The NIH has continuously supported Yang's research on vaccinia virus through multiple awards in the past five years, when he opened his laboratory at K-State, including a Pathway to Independence award, an Exploratory/Developmental grant award and a Centers for Biomedical Research Excellence project, in addition to the R01 award. Yang's group has made a series of remarkable discoveries on this topic.
Vaccinia virus was used as the vaccine to eradicate smallpox, one of the deadliest infectious diseases in human history. Both vaccinia virus and variola virus, the latter is the causative agent of smallpox, belong to a large family of virus called poxvirus. Although smallpox was eradicated 40 years ago, many members of poxviruses currently cause significant public health issues in humans and economically important animals.

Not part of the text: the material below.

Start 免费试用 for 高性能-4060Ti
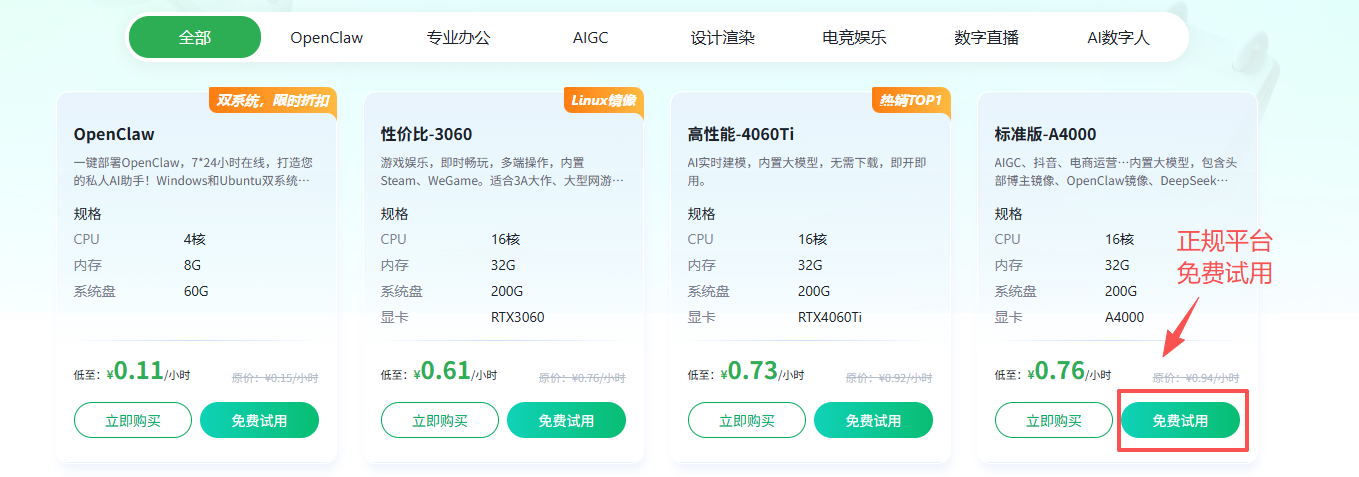 873,420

There is also a concern that smallpox may arise from unknown stocks or other means.
But poxviruses do not always cause harm. In fact, many poxviruses, including the vaccinia virus that Yang is studying, can be used to fight other human and animal diseases. For example, vaccinia virus can serve as a carrier for developing vaccines to fight many other human and animal infectious diseases. A number of currently used veterinary vaccines are generated based on vaccinia virus.
Vaccinia virus, along with many other poxviruses, also has tremendous potential in fighting cancers, because it can selectively kill tumor cells. By engineering the virus to be less harmful to healthy tissues but to kill tumors more efficiently, scientists are developing highly promising new cancer therapeutics.

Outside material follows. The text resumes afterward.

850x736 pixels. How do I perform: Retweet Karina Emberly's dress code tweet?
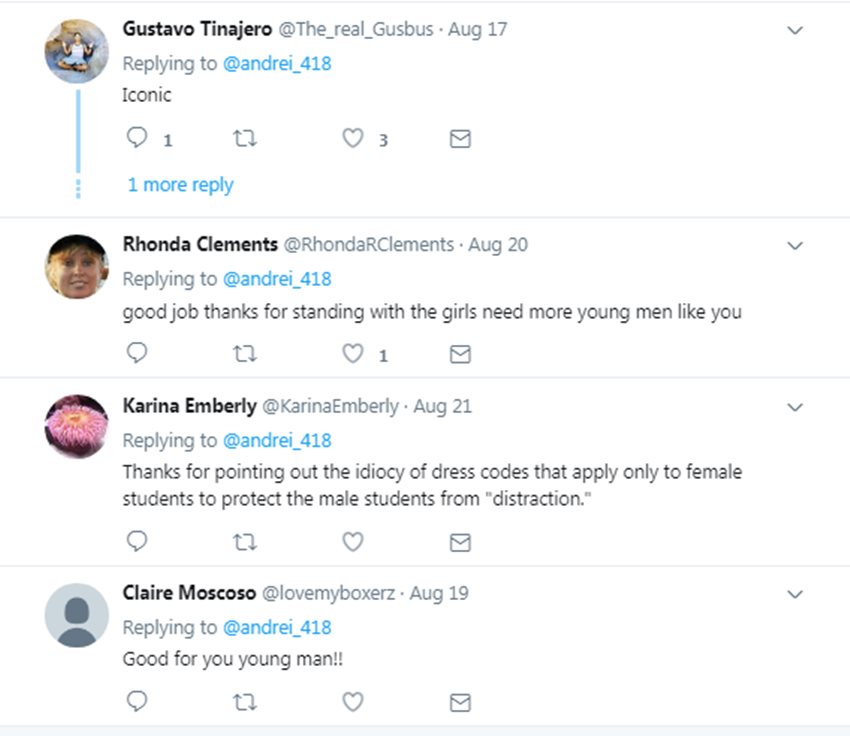244,541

This grant will help Yang and his colleagues in his laboratory to answer a fundamental question: How does vaccinia virus produce viral proteins? This is an important question to understand how the virus amplifies itself, as proteins are building blocks to make viral particles. Interestingly, viruses do not have the machinery to make proteins by themselves. Instead, they must use their hosts' protein-making machinery. This makes the question even more intriguing: how does the virus redirect the host protein-making machinery to produce viral proteins after infection?
Answers to this fundamental question could provide new strategies to block poxvirus infection and improve the efficacy of poxviruses used in vaccine development and cancer therapy.